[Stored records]
◇ ◇ ◇ ◇ ◇

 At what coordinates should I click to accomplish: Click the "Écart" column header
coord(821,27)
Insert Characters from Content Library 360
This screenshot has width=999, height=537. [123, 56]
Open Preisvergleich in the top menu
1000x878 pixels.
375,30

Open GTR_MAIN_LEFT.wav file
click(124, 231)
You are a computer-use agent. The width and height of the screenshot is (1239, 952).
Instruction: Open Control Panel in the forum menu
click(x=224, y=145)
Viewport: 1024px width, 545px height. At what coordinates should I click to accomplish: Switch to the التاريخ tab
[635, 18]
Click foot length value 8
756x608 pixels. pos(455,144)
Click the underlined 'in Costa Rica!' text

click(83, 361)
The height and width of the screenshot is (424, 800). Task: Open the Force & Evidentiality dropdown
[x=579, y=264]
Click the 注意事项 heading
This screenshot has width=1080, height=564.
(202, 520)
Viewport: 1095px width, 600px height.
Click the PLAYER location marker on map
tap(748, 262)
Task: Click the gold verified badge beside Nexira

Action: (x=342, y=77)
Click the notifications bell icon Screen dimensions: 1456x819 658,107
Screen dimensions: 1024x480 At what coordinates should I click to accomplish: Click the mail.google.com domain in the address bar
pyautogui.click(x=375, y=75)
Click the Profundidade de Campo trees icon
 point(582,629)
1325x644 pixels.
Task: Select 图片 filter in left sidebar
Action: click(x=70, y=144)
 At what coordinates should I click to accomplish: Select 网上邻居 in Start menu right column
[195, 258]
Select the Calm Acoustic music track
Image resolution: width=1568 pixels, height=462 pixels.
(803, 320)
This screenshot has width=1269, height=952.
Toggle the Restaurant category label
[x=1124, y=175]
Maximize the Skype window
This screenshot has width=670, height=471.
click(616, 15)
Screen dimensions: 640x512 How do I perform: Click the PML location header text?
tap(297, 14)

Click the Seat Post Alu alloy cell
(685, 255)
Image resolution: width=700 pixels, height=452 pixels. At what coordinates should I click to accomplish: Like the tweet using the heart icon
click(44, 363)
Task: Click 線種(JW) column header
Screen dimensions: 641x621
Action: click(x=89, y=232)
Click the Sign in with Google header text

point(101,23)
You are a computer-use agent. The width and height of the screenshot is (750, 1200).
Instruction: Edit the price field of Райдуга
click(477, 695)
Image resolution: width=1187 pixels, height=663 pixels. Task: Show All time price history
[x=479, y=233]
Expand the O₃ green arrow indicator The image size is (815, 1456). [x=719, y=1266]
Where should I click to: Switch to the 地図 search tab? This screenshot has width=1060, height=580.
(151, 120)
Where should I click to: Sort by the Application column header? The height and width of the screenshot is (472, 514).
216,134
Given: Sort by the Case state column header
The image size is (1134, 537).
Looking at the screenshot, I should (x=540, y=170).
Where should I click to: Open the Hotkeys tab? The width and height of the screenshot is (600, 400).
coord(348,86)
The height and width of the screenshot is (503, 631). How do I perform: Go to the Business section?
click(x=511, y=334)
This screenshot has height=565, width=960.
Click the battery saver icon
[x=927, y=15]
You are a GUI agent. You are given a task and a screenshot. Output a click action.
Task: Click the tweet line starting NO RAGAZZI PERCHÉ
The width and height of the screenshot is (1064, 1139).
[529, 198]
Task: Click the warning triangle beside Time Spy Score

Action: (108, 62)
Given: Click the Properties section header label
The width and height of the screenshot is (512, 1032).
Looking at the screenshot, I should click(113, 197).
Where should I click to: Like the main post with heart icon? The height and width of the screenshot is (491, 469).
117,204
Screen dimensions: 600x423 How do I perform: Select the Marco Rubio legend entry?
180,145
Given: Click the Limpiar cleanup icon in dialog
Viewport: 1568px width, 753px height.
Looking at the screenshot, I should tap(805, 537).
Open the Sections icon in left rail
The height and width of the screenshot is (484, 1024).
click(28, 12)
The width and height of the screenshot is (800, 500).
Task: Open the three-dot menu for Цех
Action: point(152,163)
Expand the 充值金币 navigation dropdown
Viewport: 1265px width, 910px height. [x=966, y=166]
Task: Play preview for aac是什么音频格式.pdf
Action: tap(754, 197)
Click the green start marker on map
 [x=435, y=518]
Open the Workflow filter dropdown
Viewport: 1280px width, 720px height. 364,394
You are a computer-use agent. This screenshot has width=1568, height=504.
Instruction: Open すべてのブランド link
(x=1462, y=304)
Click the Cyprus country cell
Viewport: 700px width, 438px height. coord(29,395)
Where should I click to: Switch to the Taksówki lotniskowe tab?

◇ ◇ ◇ ◇ ◇

**YOUR TASK**
Your reply should repeat the entries above in full, with every character intact.

**ANSWER BOX**
 At what coordinates should I click to accomplish: Click the "Écart" column header
coord(821,27)
Insert Characters from Content Library 360
This screenshot has width=999, height=537. [123, 56]
Open Preisvergleich in the top menu
1000x878 pixels.
375,30

Open GTR_MAIN_LEFT.wav file
click(124, 231)
You are a computer-use agent. The width and height of the screenshot is (1239, 952).
Instruction: Open Control Panel in the forum menu
click(x=224, y=145)
Viewport: 1024px width, 545px height. At what coordinates should I click to accomplish: Switch to the التاريخ tab
[635, 18]
Click foot length value 8
756x608 pixels. pos(455,144)
Click the underlined 'in Costa Rica!' text

click(83, 361)
The height and width of the screenshot is (424, 800). Task: Open the Force & Evidentiality dropdown
[x=579, y=264]
Click the 注意事项 heading
This screenshot has width=1080, height=564.
(202, 520)
Viewport: 1095px width, 600px height.
Click the PLAYER location marker on map
tap(748, 262)
Task: Click the gold verified badge beside Nexira

Action: (x=342, y=77)
Click the notifications bell icon Screen dimensions: 1456x819 658,107
Screen dimensions: 1024x480 At what coordinates should I click to accomplish: Click the mail.google.com domain in the address bar
pyautogui.click(x=375, y=75)
Click the Profundidade de Campo trees icon
 point(582,629)
1325x644 pixels.
Task: Select 图片 filter in left sidebar
Action: click(x=70, y=144)
 At what coordinates should I click to accomplish: Select 网上邻居 in Start menu right column
[195, 258]
Select the Calm Acoustic music track
Image resolution: width=1568 pixels, height=462 pixels.
(803, 320)
This screenshot has width=1269, height=952.
Toggle the Restaurant category label
[x=1124, y=175]
Maximize the Skype window
This screenshot has width=670, height=471.
click(616, 15)
Screen dimensions: 640x512 How do I perform: Click the PML location header text?
tap(297, 14)

Click the Seat Post Alu alloy cell
(685, 255)
Image resolution: width=700 pixels, height=452 pixels. At what coordinates should I click to accomplish: Like the tweet using the heart icon
click(44, 363)
Task: Click 線種(JW) column header
Screen dimensions: 641x621
Action: click(x=89, y=232)
Click the Sign in with Google header text

point(101,23)
You are a computer-use agent. The width and height of the screenshot is (750, 1200).
Instruction: Edit the price field of Райдуга
click(477, 695)
Image resolution: width=1187 pixels, height=663 pixels. Task: Show All time price history
[x=479, y=233]
Expand the O₃ green arrow indicator The image size is (815, 1456). [x=719, y=1266]
Where should I click to: Switch to the 地図 search tab? This screenshot has width=1060, height=580.
(151, 120)
Where should I click to: Sort by the Application column header? The height and width of the screenshot is (472, 514).
216,134
Given: Sort by the Case state column header
The image size is (1134, 537).
Looking at the screenshot, I should (x=540, y=170).
Where should I click to: Open the Hotkeys tab? The width and height of the screenshot is (600, 400).
coord(348,86)
The height and width of the screenshot is (503, 631). How do I perform: Go to the Business section?
click(x=511, y=334)
This screenshot has height=565, width=960.
Click the battery saver icon
[x=927, y=15]
You are a GUI agent. You are given a task and a screenshot. Output a click action.
Task: Click the tweet line starting NO RAGAZZI PERCHÉ
The width and height of the screenshot is (1064, 1139).
[529, 198]
Task: Click the warning triangle beside Time Spy Score

Action: (108, 62)
Given: Click the Properties section header label
The width and height of the screenshot is (512, 1032).
Looking at the screenshot, I should click(113, 197).
Where should I click to: Like the main post with heart icon? The height and width of the screenshot is (491, 469).
117,204
Screen dimensions: 600x423 How do I perform: Select the Marco Rubio legend entry?
180,145
Given: Click the Limpiar cleanup icon in dialog
Viewport: 1568px width, 753px height.
Looking at the screenshot, I should tap(805, 537).
Open the Sections icon in left rail
The height and width of the screenshot is (484, 1024).
click(28, 12)
The width and height of the screenshot is (800, 500).
Task: Open the three-dot menu for Цех
Action: point(152,163)
Expand the 充值金币 navigation dropdown
Viewport: 1265px width, 910px height. [x=966, y=166]
Task: Play preview for aac是什么音频格式.pdf
Action: tap(754, 197)
Click the green start marker on map
 [x=435, y=518]
Open the Workflow filter dropdown
Viewport: 1280px width, 720px height. 364,394
You are a computer-use agent. This screenshot has width=1568, height=504.
Instruction: Open すべてのブランド link
(x=1462, y=304)
Click the Cyprus country cell
Viewport: 700px width, 438px height. coord(29,395)
Where should I click to: Switch to the Taksówki lotniskowe tab?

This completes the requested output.